-- Opening Marker --
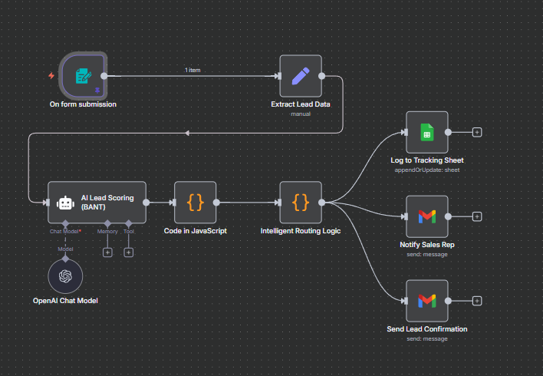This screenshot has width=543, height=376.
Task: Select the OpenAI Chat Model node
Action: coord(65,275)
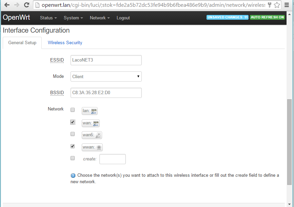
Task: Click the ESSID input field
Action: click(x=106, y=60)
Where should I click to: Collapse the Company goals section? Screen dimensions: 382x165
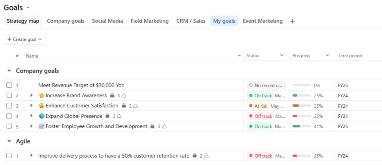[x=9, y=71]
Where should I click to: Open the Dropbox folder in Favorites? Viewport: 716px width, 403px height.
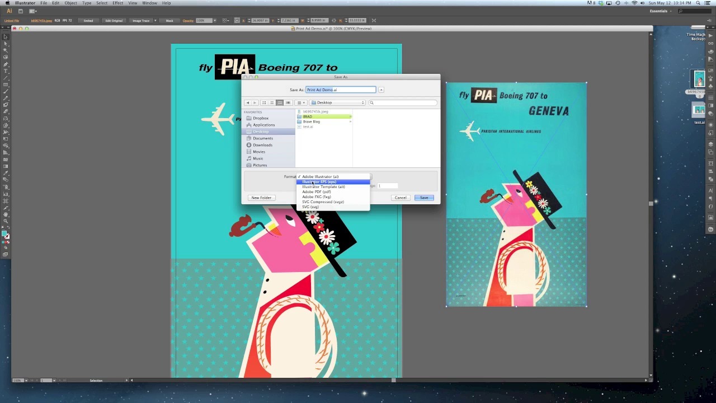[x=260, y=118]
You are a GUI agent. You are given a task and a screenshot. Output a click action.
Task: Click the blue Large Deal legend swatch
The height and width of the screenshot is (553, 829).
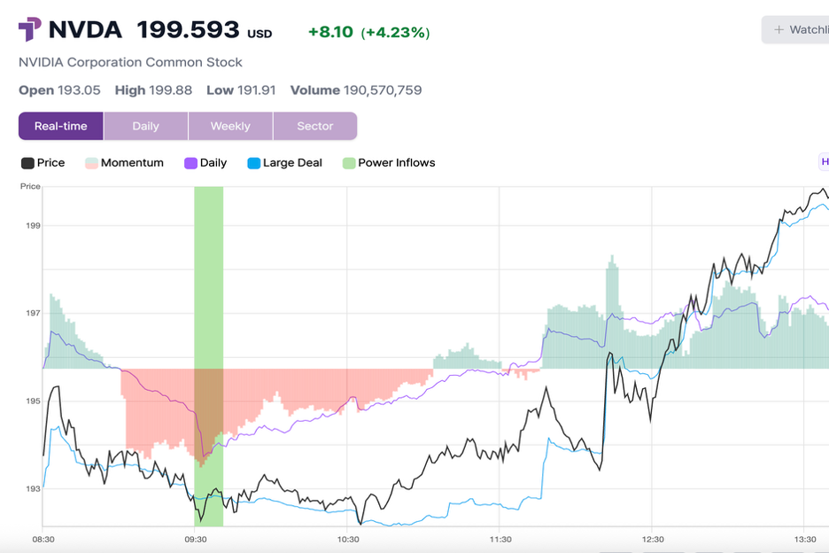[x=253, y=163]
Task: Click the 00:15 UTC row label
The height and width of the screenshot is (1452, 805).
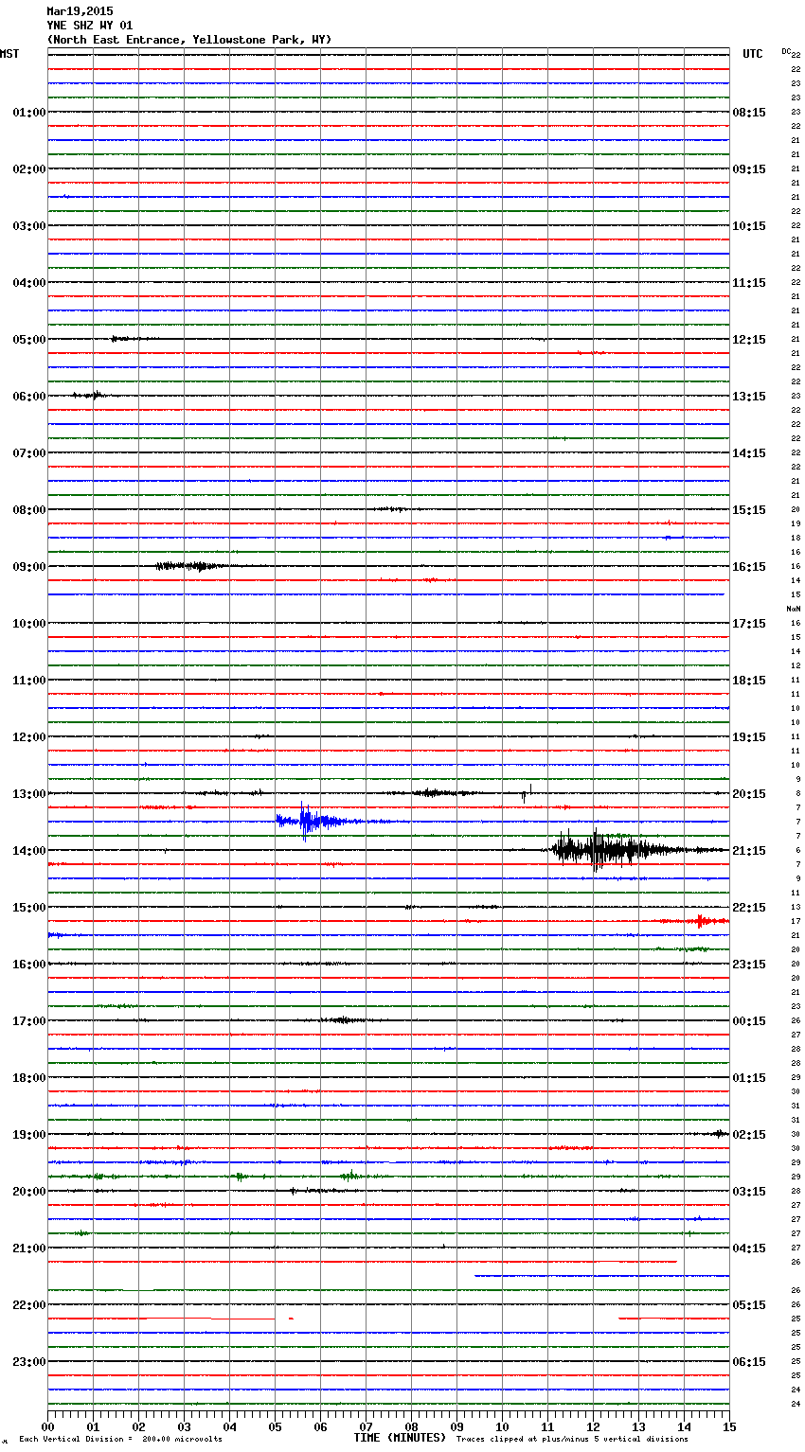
-- Closing Marker --
■ What is needed ■
Would you transcribe, exactly and only, the lines from the one that contains "Task: Click the 00:15 UTC row label" through the last line of the data above, without any pictures?

■ Response to the task ■
Task: Click the 00:15 UTC row label
The height and width of the screenshot is (1452, 805).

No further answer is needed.